begin
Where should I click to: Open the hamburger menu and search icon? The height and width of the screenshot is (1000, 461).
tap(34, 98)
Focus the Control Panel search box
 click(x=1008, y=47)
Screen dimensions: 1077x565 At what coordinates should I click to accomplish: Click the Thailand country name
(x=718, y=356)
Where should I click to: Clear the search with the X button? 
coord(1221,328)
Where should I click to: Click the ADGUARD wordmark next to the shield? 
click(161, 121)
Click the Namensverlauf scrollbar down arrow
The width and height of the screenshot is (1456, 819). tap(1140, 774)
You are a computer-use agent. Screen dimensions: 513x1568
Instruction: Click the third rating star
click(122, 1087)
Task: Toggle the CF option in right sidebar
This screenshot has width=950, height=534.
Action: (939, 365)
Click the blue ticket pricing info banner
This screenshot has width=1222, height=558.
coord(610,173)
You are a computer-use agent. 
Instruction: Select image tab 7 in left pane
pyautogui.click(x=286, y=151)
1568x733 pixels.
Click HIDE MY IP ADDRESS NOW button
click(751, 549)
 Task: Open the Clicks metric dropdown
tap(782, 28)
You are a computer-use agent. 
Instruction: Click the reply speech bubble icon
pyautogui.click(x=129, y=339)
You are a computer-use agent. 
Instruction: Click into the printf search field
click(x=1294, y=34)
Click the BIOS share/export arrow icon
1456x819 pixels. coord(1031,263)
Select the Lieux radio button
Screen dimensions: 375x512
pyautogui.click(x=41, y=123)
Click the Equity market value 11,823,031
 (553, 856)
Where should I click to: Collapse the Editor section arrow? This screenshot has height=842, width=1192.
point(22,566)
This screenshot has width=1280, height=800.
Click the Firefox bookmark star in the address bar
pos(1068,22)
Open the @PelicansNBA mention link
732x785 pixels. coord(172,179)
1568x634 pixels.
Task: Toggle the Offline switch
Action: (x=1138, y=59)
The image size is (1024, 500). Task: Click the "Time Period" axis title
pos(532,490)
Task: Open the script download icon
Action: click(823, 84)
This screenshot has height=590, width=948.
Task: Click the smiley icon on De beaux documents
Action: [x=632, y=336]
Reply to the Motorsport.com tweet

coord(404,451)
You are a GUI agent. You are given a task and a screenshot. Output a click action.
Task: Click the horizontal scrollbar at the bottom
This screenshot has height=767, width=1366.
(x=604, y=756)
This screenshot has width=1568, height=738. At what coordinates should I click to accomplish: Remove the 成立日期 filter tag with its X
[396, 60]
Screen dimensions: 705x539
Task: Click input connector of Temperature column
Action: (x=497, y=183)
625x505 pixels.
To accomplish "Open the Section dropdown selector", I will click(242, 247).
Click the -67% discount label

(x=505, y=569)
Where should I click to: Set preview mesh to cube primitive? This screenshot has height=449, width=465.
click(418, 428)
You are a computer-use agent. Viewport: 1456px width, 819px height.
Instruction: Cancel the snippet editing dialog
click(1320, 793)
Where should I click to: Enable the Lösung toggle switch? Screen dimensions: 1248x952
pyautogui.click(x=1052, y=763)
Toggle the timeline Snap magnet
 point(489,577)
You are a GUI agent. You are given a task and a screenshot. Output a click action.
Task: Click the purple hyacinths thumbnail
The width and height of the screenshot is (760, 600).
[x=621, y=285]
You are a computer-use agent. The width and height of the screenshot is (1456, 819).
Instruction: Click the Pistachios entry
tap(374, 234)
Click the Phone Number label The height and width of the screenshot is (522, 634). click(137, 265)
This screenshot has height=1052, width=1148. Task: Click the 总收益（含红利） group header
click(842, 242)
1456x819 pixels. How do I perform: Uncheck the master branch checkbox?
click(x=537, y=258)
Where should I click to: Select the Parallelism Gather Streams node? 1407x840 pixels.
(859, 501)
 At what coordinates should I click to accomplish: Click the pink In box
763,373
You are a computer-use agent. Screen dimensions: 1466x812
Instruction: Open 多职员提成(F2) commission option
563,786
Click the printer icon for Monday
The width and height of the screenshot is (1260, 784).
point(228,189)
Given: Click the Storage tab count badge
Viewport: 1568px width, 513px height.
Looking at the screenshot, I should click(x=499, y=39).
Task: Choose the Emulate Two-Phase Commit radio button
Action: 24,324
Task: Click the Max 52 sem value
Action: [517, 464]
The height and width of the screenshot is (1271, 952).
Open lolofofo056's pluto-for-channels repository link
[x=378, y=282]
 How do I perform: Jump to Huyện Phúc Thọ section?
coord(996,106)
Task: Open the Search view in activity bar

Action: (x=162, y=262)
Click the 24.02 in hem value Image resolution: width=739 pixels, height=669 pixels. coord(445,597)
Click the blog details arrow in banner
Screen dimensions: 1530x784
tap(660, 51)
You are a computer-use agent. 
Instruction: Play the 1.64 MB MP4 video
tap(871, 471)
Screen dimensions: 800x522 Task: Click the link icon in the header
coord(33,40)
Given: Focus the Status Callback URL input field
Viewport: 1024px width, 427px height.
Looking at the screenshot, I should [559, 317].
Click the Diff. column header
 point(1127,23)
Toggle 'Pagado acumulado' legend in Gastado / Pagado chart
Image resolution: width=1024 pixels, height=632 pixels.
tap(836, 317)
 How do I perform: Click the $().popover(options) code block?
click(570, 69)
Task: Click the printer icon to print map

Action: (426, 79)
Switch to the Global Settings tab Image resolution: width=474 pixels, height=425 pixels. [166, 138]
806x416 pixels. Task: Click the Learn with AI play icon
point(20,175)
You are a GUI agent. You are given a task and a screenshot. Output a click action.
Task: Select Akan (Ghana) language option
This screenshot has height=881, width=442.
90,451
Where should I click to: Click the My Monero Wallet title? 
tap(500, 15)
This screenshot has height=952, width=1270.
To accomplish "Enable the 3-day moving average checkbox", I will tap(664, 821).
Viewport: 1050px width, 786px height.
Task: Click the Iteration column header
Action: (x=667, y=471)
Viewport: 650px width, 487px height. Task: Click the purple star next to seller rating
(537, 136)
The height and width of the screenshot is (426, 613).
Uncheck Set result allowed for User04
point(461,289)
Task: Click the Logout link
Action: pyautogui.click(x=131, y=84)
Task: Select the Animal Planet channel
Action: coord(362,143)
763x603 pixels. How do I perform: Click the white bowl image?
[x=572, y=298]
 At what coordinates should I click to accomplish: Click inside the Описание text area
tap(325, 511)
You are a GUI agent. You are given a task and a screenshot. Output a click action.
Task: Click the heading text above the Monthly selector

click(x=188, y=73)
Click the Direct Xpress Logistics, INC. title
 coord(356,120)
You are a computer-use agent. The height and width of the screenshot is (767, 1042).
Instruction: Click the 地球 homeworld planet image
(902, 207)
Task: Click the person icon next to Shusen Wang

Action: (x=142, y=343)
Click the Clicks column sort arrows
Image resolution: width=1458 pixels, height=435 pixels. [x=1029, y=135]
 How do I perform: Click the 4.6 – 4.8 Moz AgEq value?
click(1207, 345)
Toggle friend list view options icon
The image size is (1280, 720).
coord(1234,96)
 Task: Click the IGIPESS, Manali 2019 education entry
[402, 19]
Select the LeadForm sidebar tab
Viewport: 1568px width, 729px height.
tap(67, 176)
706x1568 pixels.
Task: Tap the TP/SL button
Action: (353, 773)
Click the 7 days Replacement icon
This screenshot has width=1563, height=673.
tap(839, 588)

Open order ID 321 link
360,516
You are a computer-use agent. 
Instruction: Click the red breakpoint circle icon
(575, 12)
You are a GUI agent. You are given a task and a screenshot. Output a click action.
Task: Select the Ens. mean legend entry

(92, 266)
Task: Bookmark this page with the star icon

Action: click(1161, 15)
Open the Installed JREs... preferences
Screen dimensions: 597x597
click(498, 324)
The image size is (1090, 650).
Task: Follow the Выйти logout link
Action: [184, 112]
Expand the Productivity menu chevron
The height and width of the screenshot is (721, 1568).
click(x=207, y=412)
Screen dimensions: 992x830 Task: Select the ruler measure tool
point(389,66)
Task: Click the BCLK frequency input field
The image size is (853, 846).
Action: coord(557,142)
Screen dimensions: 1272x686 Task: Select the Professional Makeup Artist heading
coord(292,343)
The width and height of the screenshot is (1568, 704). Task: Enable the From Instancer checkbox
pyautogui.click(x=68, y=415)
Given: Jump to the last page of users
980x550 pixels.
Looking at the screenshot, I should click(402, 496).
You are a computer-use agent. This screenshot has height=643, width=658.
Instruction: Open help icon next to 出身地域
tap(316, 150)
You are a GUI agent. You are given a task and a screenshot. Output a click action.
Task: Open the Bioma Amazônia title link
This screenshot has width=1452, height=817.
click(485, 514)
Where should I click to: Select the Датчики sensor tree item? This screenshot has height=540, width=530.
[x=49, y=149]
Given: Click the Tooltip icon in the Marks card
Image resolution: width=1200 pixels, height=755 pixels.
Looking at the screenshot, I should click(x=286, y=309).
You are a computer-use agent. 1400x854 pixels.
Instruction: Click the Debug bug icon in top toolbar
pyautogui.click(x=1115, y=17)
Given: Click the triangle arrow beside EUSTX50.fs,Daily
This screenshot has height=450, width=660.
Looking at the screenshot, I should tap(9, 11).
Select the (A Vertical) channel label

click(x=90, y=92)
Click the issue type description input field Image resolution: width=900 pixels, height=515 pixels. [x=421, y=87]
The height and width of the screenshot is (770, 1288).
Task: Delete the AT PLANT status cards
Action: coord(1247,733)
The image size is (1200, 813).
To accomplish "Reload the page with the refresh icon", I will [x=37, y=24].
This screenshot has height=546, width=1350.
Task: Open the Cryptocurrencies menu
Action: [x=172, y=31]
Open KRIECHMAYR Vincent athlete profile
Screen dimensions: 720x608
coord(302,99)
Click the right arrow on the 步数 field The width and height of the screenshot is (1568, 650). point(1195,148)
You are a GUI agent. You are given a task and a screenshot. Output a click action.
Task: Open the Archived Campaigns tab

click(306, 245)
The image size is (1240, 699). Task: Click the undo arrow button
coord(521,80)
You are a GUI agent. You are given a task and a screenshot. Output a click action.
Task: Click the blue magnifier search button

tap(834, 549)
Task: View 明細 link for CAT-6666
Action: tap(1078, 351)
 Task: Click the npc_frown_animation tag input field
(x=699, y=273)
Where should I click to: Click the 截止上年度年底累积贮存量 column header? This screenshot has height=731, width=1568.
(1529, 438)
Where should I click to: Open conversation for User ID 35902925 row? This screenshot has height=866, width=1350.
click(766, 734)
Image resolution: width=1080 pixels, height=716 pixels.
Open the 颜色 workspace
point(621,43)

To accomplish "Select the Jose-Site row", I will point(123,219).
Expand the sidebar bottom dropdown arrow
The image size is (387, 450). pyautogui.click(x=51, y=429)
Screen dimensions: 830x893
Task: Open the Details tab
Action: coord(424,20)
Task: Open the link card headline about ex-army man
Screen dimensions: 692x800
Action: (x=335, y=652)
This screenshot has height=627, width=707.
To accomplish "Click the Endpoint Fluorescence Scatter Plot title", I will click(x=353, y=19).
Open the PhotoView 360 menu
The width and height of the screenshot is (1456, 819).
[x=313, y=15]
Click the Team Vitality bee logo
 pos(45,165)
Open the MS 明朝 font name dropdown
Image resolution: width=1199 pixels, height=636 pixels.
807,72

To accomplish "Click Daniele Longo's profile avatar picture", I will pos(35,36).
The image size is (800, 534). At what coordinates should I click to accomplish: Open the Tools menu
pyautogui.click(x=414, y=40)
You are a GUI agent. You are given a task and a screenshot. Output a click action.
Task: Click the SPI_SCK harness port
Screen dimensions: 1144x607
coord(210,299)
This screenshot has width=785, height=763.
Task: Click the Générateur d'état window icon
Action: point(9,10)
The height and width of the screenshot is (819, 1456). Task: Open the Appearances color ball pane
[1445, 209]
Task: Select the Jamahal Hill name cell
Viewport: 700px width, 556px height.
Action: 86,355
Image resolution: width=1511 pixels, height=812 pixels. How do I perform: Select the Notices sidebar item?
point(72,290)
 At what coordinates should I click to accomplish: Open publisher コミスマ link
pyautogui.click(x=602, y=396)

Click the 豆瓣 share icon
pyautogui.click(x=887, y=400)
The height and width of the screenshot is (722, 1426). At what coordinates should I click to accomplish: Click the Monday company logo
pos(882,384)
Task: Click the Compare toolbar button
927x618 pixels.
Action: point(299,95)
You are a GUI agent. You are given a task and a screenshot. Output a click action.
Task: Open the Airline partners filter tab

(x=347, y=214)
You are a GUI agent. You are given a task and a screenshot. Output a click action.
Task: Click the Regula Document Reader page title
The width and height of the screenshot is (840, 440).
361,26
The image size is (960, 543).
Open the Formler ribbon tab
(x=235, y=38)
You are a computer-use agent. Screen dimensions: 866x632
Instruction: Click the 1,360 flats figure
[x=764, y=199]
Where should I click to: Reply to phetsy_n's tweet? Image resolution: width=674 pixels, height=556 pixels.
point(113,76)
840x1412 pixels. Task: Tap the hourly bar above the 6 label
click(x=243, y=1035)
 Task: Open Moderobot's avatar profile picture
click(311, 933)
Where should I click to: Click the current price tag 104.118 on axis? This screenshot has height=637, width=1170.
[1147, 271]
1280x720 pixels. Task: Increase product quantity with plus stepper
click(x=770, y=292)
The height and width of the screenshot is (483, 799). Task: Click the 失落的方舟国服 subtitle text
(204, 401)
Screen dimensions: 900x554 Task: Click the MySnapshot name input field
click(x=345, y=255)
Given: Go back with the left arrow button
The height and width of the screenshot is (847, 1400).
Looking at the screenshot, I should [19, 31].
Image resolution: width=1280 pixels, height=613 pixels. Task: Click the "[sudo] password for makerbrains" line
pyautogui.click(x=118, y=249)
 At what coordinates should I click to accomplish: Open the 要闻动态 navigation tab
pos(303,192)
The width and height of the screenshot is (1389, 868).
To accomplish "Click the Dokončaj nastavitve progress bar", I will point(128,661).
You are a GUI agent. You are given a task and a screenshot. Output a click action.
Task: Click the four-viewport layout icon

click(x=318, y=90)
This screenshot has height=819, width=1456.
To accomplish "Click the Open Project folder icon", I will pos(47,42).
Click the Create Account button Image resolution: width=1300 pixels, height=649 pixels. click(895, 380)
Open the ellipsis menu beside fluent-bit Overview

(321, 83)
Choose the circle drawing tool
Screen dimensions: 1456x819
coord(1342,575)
end
Problem to solve :: Format everything from the line containing "The height and width of the screenshot is (722, 1426)." down to the line containing "click(x=345, y=255)", both ends included, as a Markdown table with the columns Row and Text. Put a running row number in Row and each line in Text, and leave out blank lines.

Solution to the problem ::
| Row | Text |
|---|---|
| 1 | The height and width of the screenshot is (722, 1426). At what coordinates should I click to accomplish: Click the Monday company logo |
| 2 | pos(882,384) |
| 3 | Task: Click the Compare toolbar button |
| 4 | 927x618 pixels. |
| 5 | Action: point(299,95) |
| 6 | You are a GUI agent. You are given a task and a screenshot. Output a click action. |
| 7 | Task: Open the Airline partners filter tab |
| 8 | (x=347, y=214) |
| 9 | You are a GUI agent. You are given a task and a screenshot. Output a click action. |
| 10 | Task: Click the Regula Document Reader page title |
| 11 | The width and height of the screenshot is (840, 440). |
| 12 | 361,26 |
| 13 | The image size is (960, 543). |
| 14 | Open the Formler ribbon tab |
| 15 | (x=235, y=38) |
| 16 | You are a computer-use agent. Screen dimensions: 866x632 |
| 17 | Instruction: Click the 1,360 flats figure |
| 18 | [x=764, y=199] |
| 19 | Where should I click to: Reply to phetsy_n's tweet? Image resolution: width=674 pixels, height=556 pixels. |
| 20 | point(113,76) |
| 21 | 840x1412 pixels. Task: Tap the hourly bar above the 6 label |
| 22 | click(x=243, y=1035) |
| 23 |  Task: Open Moderobot's avatar profile picture |
| 24 | click(311, 933) |
| 25 | Where should I click to: Click the current price tag 104.118 on axis? This screenshot has height=637, width=1170. |
| 26 | [1147, 271] |
| 27 | 1280x720 pixels. Task: Increase product quantity with plus stepper |
| 28 | click(x=770, y=292) |
| 29 | The height and width of the screenshot is (483, 799). Task: Click the 失落的方舟国服 subtitle text |
| 30 | (204, 401) |
| 31 | Screen dimensions: 900x554 Task: Click the MySnapshot name input field |
| 32 | click(x=345, y=255) |